3.19 Many people who smoke may choose to replace smoking with licensed nicotine-containing products and may continue to use these products for very long periods of time. A two-way sensitivity analysis was used to vary the effectiveness and duration of use of a licensed nicotine-containing product. The PDG noted that providing NCPs for a period of up to 10 years would be considered a cost effective use of NHS resources for an intervention which achieves a quit rate of 6%. This would fall to 5 years for an intervention with a 4% quit rate. A supplementary analysis assumed there were no benefits from smoking reduction (in terms of quality-adjusted life years [QALYs] and comorbidities), other than an increased likelihood of stopping at 6 months. The analysis showed that, as the effectiveness of an intervention diminishes, so the time during which it is considered cost effective to provide NCPs reduces. For example, the costs potentially outweigh the benefits, when the reduction rate is 6% or less and someone uses a licensed nicotine-containing product for 12 months or longer. When a reduction of 20% or more is achieved, the cost of extending licensed nicotine-containing product use to 2 years may be outweighed by the benefits. (The 6% and 20% figures provide a useful benchmark for judging cost effectiveness in relation to duration of use of NCPs.)
3.20 A harm-reduction approach can lead to a range of economic benefits. These include savings for employers by reducing the number of staff cigarette breaks and the amount of sickness absence caused by chronic, smoking-related conditions. (Reducing the latter will also reduce social care costs for local authorities.) In addition, there will be a reduction in the number of house fires leading to savings for fire and rescue services and local authorities. (The latter will make savings on insurance for social housing.) For more details see NICE guidance on workplace interventions to promote smoking cessation. Also see NICE's local government briefing on tobacco.

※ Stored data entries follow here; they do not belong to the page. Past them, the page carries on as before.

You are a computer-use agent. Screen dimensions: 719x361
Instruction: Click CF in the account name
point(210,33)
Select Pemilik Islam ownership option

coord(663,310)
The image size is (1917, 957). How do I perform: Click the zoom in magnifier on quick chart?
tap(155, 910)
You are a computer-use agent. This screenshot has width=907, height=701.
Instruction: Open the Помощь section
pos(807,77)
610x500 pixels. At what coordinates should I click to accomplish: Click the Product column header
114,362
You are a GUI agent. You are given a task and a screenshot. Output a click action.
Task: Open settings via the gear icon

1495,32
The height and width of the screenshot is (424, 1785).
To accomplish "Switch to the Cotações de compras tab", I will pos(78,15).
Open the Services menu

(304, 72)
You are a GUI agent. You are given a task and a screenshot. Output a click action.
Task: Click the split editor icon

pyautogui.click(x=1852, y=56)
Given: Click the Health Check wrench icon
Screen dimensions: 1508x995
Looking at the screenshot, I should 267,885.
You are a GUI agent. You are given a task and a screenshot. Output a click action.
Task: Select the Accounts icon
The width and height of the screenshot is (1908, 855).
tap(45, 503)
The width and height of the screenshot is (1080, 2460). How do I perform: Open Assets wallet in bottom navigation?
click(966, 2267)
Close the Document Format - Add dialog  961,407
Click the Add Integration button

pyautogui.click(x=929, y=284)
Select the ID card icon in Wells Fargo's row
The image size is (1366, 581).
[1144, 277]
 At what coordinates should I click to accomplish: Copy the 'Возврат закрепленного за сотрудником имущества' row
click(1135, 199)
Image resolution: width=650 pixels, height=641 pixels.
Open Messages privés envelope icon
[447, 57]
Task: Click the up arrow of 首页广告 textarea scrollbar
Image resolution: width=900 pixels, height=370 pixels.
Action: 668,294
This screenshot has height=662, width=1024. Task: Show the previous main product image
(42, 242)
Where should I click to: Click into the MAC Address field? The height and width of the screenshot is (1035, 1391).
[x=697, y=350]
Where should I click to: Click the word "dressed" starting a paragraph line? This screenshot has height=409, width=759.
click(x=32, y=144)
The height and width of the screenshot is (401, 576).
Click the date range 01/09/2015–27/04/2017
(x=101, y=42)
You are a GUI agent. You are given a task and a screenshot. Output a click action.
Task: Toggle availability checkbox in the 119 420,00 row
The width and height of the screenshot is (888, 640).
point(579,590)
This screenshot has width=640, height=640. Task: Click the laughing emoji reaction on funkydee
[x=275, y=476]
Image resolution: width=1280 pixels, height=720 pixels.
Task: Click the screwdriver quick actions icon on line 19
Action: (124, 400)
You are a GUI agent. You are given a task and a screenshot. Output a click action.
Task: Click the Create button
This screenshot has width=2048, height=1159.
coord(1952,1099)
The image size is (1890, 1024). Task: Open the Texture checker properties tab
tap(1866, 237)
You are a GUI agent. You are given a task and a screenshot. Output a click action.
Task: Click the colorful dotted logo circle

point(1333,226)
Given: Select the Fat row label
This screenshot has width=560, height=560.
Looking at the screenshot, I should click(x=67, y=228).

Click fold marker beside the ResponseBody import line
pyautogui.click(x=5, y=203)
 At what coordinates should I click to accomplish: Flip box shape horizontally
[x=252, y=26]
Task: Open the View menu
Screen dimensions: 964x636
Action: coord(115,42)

3.21 People who use NRT to stop smoking, but fail in their attempt, are more likely to use it again – should they try again. Modelling the cost effectiveness of using NRT for a single attempt to stop smoking, or treating subsequent attempts as independent may, therefore, underestimate its cost effectiveness.
3.22 When the impact of secondhand smoke was included in the economic model, the cost per QALY was reduced for all the interventions modelled. The other potential benefits associated with tobacco harm-reduction (listed above) were not included. This may have resulted in an underestimation of the benefits of reducing and stopping smoking. If, for example, a smoker lost an average of 2 days productivity per year (relative to a former smoker), then this would amount to nearly £4000 in lost productivity over 30 years. (This estimate includes discounting at 3.5% per year.)
3.23 The PDG noted that offering a smoking reduction approach could potentially attract people who would otherwise have carried on smoking as usual. Moreover, some of those who choose to reduce the amount they smoke may go on to stop. Conversely, offering services to help people reduce their smoking may discourage others from stopping. For harm reduction approaches to be cost effective, at least 2 more 'reducers' would be needed to offset each person who decided to reduce the amount they smoke, instead of stopping. A supplementary analysis assumed there were no benefits from smoking reduction (in terms of QALYs and comorbidities), other than an increased likelihood of stopping at 6 months. This analysis showed that for each potential 'quitter' lost, 6 more 'reducers' would be needed to offset the lost benefits.
3.24 As with any economic evaluation, the model has limitations. These include a lack of data on how comorbidities varied with recent or long-term abstinence, and the assumption that smokers use only one type of intervention in any one attempt to stop smoking.